Record set
==================================================

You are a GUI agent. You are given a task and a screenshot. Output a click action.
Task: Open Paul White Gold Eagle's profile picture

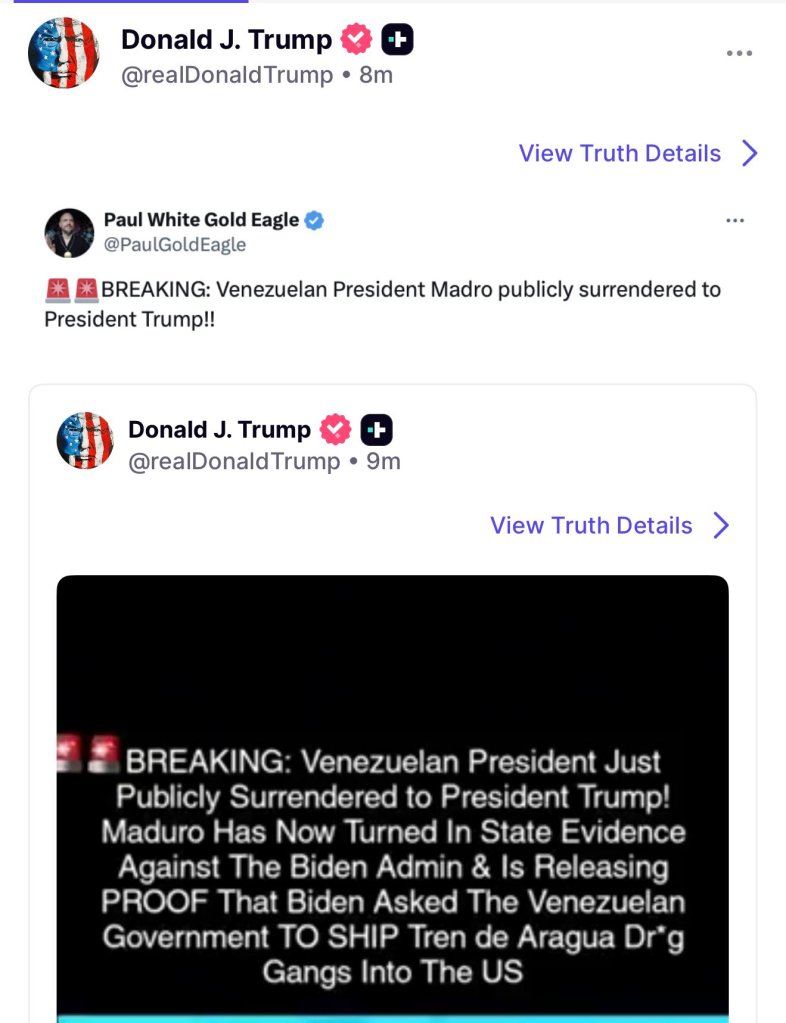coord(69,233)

==================================================

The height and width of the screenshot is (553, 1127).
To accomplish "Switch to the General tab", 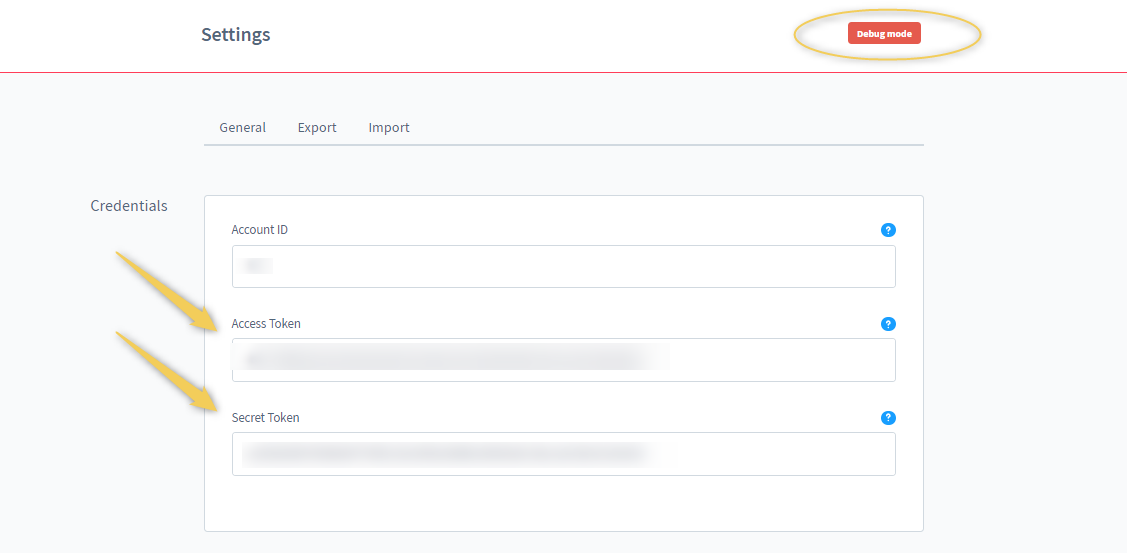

==================================================

Task statement
Reproduce each line above that contains "screenshot".

Result of this exercise
You are a GUI agent. You are given a task and a screenshot. Output a click action.
The height and width of the screenshot is (553, 1127).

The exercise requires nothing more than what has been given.